U.S. Player Ratings:
Goalkeeper Brad Guzan - 7: He Made a big stop near the end of the first half and cleared several balls that could have been big trouble in the second half. He kept control of his area in a very impressive outing.
Defender Fabian Johnson - 6.5: He moved over to the right side with Besler on the left flank. He was involved in duels with Jefferson Montero all night and usually came out on top. It was a very impressive game for the player who is clearly more comfortable in the midfield.
Defender Geoff Cameron - 6: He had one of those nights where he was clearly beaten a couple of times, but the plays ended up not really benefiting Ecuador. His good plays clearly outnumbered those where he lost his opponent, but at times he seemed luckier than good.
Defender John Brooks - 7: Once again, he was the mainstay of the U.S. defense. He won a number of aerial battles and made key clearances in both halves, but he was also able to start the play that resulted in the first American goal. Despite obvious fatigue, he stood tall through the final minutes.
Defender Matt Besler - 6: He had a hand in the second U.S. goal, but his main value was protecting a vulnerable left wing that Ecuador targeted. He did that well and was able to move the ball forward on a number of occasions.
Midfielder Alejandro Bedoya - 5: On the one hand, no one can question the effort he put out, but he remains mistake-prone. One miscue led to Ecuador’s goal and another almost cost the equalizer. He seemed a bit over-matched at times.
Midfielder Michael Bradley - 5.5: He has played every minute of the tournament and began to show it as the second half progressed. He had a good first half, but as he wilted, he did not have the ejected Jermaine Jones to bail him out. His timid back pass almost did the Americans in. He needs some rest before Tuesday.
Midfielder Jermaine Jones - 7: He had a terrific assist on Dempsey’s first goal and was everywhere in the defensive end.
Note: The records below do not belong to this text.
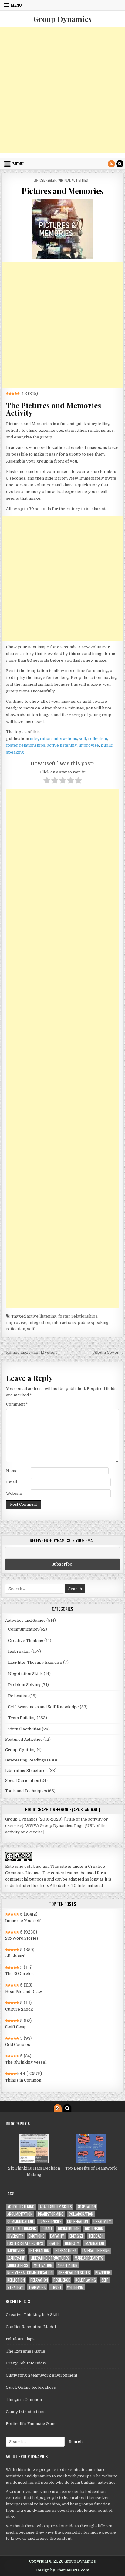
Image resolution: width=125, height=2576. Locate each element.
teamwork (37, 2287)
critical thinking (21, 2229)
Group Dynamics (62, 19)
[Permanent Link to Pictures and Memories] (62, 229)
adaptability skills (56, 2207)
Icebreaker (47, 180)
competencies (50, 2221)
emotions (37, 2236)
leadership (16, 2258)
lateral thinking (96, 2251)
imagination (94, 2243)
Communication (23, 1629)
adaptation (86, 2207)
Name (12, 1471)
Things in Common (23, 2080)
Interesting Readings (25, 1760)
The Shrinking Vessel (25, 2062)
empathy (57, 2236)
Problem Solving (24, 1684)
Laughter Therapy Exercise (35, 1662)
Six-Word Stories (22, 1938)
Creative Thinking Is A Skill (32, 2314)
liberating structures (50, 2258)
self (82, 738)
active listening (62, 745)
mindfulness (17, 2265)
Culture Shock (19, 2009)
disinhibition (68, 2229)
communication (20, 2221)
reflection (97, 738)
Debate (47, 2229)
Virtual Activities (73, 180)
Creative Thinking (25, 1640)
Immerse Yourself (23, 1920)
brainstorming (50, 2214)
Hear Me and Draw (23, 1991)
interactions (65, 738)
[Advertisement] (62, 90)
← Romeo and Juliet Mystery (29, 1352)
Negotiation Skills (25, 1673)
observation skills (74, 2272)
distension (94, 2229)
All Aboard (15, 1956)
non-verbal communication (30, 2272)
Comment (17, 1404)
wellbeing (75, 2287)
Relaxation (18, 1696)
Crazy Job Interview (26, 2363)
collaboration (81, 2214)
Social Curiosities (22, 1780)
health (54, 2243)
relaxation (39, 2280)
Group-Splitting (20, 1749)
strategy (15, 2287)
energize (76, 2236)
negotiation (67, 2265)
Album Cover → (108, 1352)
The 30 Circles (19, 1973)
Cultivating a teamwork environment (41, 2375)
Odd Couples (17, 2044)
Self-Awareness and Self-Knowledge (43, 1707)
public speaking (93, 1322)
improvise (89, 745)
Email (11, 1482)
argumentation (19, 2214)
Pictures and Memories (62, 190)
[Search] (119, 163)
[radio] (46, 781)
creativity (102, 2221)
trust (56, 2287)
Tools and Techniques (26, 1791)
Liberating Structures (26, 1770)
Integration (39, 1322)
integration (41, 738)
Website (14, 1493)
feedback (96, 2236)
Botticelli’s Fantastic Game (31, 2423)
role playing (85, 2280)
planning (102, 2272)
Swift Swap (16, 2027)
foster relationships (25, 745)
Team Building (22, 1718)
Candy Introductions (26, 2411)
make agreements (89, 2258)
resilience (61, 2280)
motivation (43, 2265)
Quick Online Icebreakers (31, 2387)
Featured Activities (23, 1739)
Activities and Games (25, 1620)
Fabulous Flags (20, 2339)
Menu (16, 5)
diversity (15, 2236)
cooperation (77, 2221)
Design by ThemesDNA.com (62, 2570)
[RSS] (111, 163)
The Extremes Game (25, 2351)
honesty (72, 2243)
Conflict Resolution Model (31, 2326)
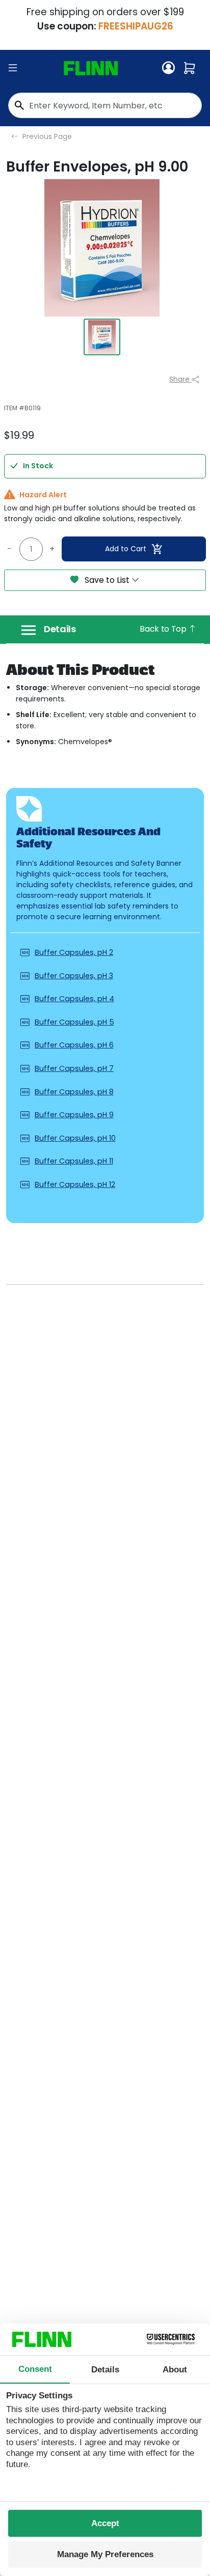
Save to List (107, 580)
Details (60, 629)
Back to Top (164, 629)
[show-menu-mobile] (12, 68)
He did not deserve the red card that sent him off but Jones, never one to back down from a challenge, seemed to slap an opponent. He will be the hardest man to replace in the semifinal.
Forward Bobby Wood - 6: On the plus side, he played a terrific game both on attack and defensively. On the negative, he committed a silly and unnecessary foul that earned a yellow card and a suspension from the next U.S. semifinal game.
Forward Clint Dempsey - 7.5: He continues almost inspired play in this tournament. He scored the first U.S. goal and likely would have had the second had Gyasi Zardes toed it in. He ran himself into near exhaustion in front of a home crowd in Seattle.
Forward Gyasi Zardes– 6.5: He maintained his high work-rate until late when he simply ran out of gas and became a last-minute liability, but his pace was critical to the Americans grabbing their 2-0 lead. He will be a key player for the semifinal with Wood not available.
Midfielder Kyle Beckerman (74th minute for Dempsey) - 5: He did not enter the match at full speed and had trouble in the first minutes of his appearance. He played better in the final moments, but his was an uneven effort.
Midfielder Graham Zusi (81st minute for Bedoya) - 6: He did come in at top speed, managing to run balls out of danger in the closing minutes. His was a very needed contribution.
Defender Steve Birnbaum (93rd minute for Zardes) – no rating: Not just a time wasting replacement near the end of stoppage time, he needed to replace a fading Zardes. He managed one clearance in the dying seconds.
SoccerTimes U.S. Player of the Match: Clint Dempsey.
Robert Wagman is SoccerTimes senior correspondent.